As soon as the UK splits from the EU, we will have a Free trade deal with them, already in the works.


----------



## Kirkhill (16 Nov 2016)

Mayor Nenshi and the NDP are demonstrating the differences between the EU's position on the rule of law and the alternative.

Now, I don't know how to categorize the champion of the alternative because the alternative hinges on the right to have. The right to own. The right to property.

If you have a right to property then when you are deprived of property you have a right to be compensated, even if it is the government doing the depriving.

If there is no right to own then the government is free to act as it sees fit without consequence.

My problem in defining the discussion is I know many champions of Prudhon.  I can't name a single champion of John Locke.




> Nenshi lambastes NDP over looming power fight
> 
> REID SOUTHWICK, CALGARY HERALD
> CHRIS VARCOE, CALGARY HERALD
> ...



Universal Declaration of Human Rights 



> "(1) Everyone has the right to own property alone as well as in association with others.
> (2) No one shall be arbitrarily deprived of his property"[4]



Simple.


European Convention on Human Rights



> (1) Every natural or legal person is entitled to the peaceful enjoyment of his possessions. No one shall be deprived of his possessions except in the public interest and subject to the conditions provided for by law and by the general principles of international law.
> (2) The preceding provisions shall not, however, in any way impair the right of a State to enforce such laws as it deems necessary to control the use of property in accordance with the general interest or to secure the payment of taxes or other contributions or penalties.[7]



Complex


----------



## Colin Parkinson (17 Nov 2016)

I am ok with strong property rights to a person, gets murky if a corporation gets to strong of a right. However along with those individual rights needs to come a strong sense of responsibility for that same property. In my job I get to see a lot of abandonment of property and responsibility by individuals and corporations.


----------



## Kirkhill (17 Nov 2016)

The problem is:

My Quarter or my Billion?
My Co-op or my Consortium?
My plan or my conspiracy?

If you abut your neighbour's nose then it behooves you to move with care.
But you should still have an expectation of holding that property and doing with it as you will so long as the neighbour's nose is not out of joint.  
The neighbour's ultimate remedy is to buy you out.


----------



## Edward Campbell (18 Nov 2016)

Chris Pook said:
			
		

> The problem is:
> 
> My Quarter or my Billion?
> My Co-op or my Consortium?
> ...




Which is, some might say, how _*expropriation*_ squares the private property vs public good circle.

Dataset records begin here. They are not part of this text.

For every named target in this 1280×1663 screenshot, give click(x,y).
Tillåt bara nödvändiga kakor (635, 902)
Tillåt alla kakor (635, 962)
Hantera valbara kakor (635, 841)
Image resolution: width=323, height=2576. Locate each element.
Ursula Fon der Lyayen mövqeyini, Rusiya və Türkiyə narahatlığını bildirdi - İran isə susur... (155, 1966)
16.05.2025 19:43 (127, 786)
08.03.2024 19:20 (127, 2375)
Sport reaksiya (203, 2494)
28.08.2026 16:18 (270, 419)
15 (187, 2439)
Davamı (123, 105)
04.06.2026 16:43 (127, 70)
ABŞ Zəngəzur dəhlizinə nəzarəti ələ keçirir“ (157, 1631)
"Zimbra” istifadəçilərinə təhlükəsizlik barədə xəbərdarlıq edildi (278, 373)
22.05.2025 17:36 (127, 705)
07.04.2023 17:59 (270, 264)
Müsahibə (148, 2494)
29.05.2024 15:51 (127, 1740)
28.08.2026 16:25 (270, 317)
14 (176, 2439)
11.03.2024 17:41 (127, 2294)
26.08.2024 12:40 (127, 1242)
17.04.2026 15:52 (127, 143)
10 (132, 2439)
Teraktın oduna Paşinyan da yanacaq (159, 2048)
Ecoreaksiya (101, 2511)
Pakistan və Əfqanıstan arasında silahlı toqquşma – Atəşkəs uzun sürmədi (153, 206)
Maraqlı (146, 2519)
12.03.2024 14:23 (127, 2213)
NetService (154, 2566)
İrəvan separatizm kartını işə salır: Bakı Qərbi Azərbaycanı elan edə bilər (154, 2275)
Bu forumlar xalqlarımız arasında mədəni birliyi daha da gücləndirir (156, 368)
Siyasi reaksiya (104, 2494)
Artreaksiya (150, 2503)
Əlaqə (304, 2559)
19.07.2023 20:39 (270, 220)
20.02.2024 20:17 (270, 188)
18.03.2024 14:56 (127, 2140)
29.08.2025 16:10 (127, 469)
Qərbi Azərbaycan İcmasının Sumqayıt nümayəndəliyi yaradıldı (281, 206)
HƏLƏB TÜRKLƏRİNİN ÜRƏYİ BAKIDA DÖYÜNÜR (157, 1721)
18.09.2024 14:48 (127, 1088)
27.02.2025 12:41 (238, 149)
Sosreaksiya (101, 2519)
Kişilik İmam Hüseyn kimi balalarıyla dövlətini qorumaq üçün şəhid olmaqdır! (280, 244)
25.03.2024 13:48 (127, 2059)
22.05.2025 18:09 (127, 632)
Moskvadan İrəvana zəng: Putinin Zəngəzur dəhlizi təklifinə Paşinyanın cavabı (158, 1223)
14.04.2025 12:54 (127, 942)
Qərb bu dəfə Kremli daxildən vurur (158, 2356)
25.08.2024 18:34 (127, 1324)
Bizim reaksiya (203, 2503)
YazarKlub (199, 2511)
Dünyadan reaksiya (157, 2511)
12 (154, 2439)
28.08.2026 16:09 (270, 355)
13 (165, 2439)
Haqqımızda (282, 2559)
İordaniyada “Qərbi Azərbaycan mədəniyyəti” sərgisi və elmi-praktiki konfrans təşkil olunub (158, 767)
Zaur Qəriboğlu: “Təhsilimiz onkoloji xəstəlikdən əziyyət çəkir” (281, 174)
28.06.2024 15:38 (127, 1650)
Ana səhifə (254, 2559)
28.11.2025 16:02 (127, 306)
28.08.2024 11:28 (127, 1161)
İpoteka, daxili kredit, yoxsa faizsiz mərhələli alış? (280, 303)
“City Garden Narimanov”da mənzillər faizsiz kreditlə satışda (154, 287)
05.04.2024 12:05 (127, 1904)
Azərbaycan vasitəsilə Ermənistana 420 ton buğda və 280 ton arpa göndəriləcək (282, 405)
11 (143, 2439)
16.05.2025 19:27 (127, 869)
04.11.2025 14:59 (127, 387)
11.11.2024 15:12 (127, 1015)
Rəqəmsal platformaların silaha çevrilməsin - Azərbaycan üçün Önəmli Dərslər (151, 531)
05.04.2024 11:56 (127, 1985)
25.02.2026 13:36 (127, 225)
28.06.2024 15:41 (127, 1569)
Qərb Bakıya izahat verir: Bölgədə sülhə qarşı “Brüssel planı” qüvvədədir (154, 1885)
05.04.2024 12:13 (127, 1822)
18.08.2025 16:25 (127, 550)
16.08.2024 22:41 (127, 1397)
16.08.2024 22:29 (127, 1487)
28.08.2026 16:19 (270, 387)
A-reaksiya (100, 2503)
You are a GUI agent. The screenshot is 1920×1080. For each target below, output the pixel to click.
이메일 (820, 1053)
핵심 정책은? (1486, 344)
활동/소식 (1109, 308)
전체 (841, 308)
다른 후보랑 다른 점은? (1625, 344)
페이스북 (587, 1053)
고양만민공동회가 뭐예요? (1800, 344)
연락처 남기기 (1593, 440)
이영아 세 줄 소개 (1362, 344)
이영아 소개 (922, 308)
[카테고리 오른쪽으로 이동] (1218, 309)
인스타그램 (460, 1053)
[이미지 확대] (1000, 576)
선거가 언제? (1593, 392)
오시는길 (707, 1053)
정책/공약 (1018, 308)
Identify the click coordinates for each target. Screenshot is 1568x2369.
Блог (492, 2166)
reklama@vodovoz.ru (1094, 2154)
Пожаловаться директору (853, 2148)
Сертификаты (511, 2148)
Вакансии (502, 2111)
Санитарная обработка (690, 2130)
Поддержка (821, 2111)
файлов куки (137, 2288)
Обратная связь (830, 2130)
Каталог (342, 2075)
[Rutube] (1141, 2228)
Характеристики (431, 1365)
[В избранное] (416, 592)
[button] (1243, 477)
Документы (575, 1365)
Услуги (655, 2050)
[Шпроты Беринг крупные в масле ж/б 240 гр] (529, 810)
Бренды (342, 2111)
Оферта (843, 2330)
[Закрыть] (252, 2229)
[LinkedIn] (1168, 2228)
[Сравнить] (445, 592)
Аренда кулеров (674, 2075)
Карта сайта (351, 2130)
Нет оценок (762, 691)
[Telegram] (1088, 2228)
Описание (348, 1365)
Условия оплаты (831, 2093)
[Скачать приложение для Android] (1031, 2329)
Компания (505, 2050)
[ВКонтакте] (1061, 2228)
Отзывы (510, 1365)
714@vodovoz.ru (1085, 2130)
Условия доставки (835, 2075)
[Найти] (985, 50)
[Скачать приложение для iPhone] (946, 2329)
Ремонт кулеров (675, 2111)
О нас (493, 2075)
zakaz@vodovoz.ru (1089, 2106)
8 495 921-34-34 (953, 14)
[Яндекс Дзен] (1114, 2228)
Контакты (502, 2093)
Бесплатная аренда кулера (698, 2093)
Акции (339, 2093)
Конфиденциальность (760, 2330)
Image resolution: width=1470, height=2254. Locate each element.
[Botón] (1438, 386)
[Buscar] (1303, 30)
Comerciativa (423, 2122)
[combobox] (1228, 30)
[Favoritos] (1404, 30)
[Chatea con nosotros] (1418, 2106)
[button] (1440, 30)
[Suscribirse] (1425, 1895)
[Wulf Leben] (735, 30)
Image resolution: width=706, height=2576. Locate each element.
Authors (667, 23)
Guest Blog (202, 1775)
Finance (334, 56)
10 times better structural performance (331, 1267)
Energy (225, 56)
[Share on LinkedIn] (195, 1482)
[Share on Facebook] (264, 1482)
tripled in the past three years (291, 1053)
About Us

Also, one of the primary goals in the whole notion of the corporation was to facilitate some risk taking by creating a "legal person" that could assume _both_ risks and rights while shielding the shareholders from full responsibility. It never was, and still is not, a perfect solution, but, in most Western jurisdictions, especially in common law ones, the balance seems to be about right. Just as with people, some corporations are going to be good, responsible citizens and others are going to be less so ...

          
	

	
	
		
		

		
			





 vs. 
	

	
	
		
		

		
		
	


	




... it seems to me that the public's right to expropriate private property for a _bone fide_ public good is a sufficient remedy for corporate or personal property that is not managed in an appropriate manner.


----------